Letters of Credit and the Euro
HSBC and other banks have recommended that Letters of Credit denominated in EU
currencies, e.g. the German Mark, should be completed within the year.
Alternatively, they should be amended to Euros now. The reason is that the currency
switch may cause insecurity, ranging from delays to refusal to pay, partly due to
the lack of awareness of the Chinese banks.
Hong Kong doesn't care about health
According to a recent study, 72% of Hong Kong residents aged between 15-60
don't consider health to be of importance. This compares with 24% in China,
28% in Malaysia, 49% in Singapore and 56% in Taiwan. This lack of health
consciousness in Hong Kong could result in financial problems for the Hong Kong
health-care system. Typical answers to the question "how do you relieve stress?"
were shopping sports, sleeping and watching television.
Taiwan - Economic unification making progress
Taiwan's flagship carrier, China Airlines, is to buy a 25% stake in China Eastern
Airlines cargo operations, based in Shanghai, according to its chairman Ye Yigan.

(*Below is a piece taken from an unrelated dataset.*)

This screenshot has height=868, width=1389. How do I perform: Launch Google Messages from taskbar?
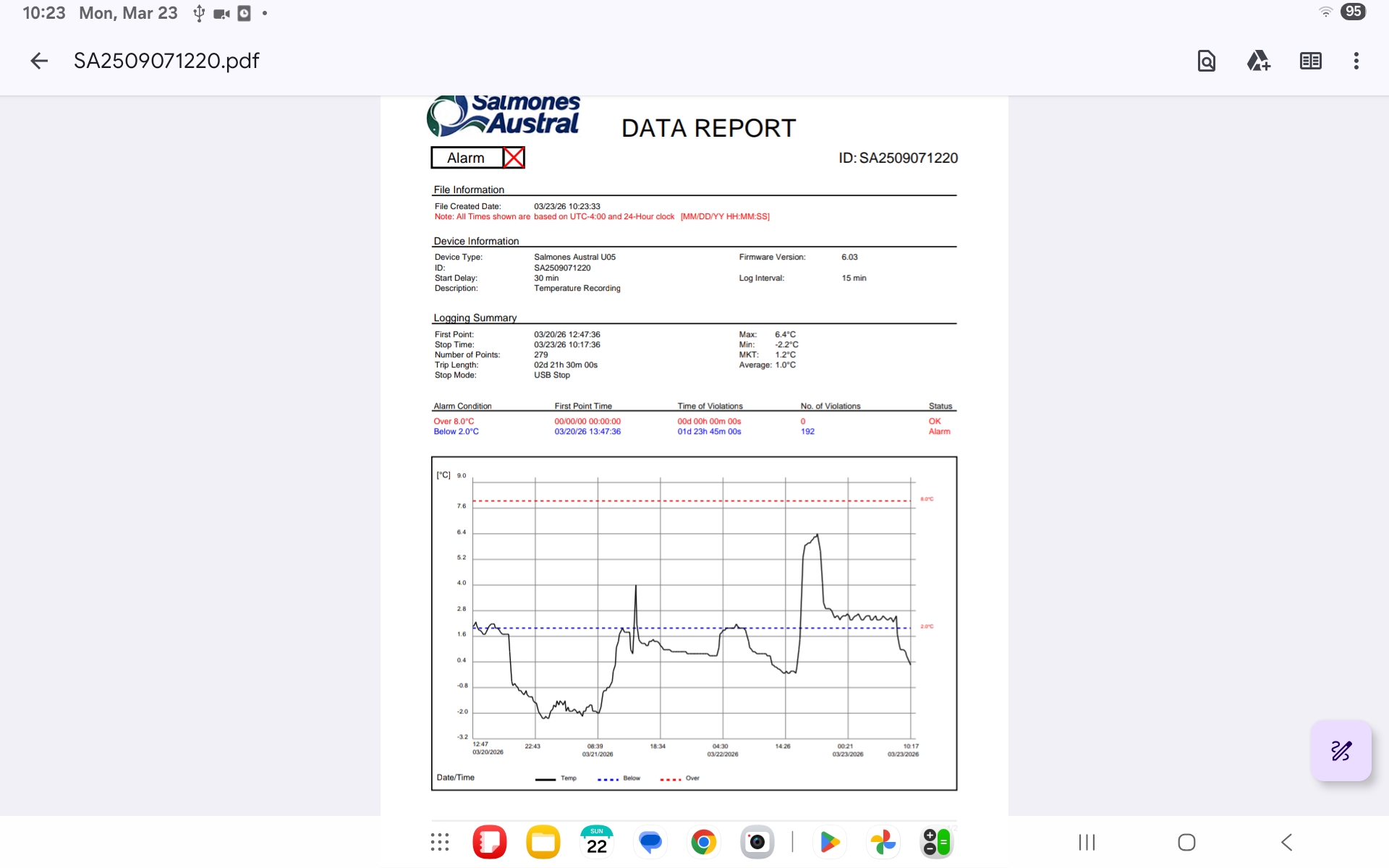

This is a big step towards closer cross-straits aviation links. Analysts said the
impending investment paves the way for a Shanghai-Taipei cargo route via Hong Kong.
This may later change to a direct route and possibly be extended to passenger services.
At the same time, Credit Suisse First Boston was blacklisted by Beijing after organizing
a roadshow for Taiwan in the United States and Europe and inviting Taiwan's finance
minister to address a business conference in Hong Kong. China objected as these
activities were "not purely commercial", suggesting a fine line between business and
politics which the Government encourages companies to observe when doing business in China.
A quotation
"Many of the things we are now doing, in time, China will do better and
cheaper. We will have to stay one step ahead, and move on to new activities."
Prime Minister Goh Chok Tong of Singapore declared in a national address last month.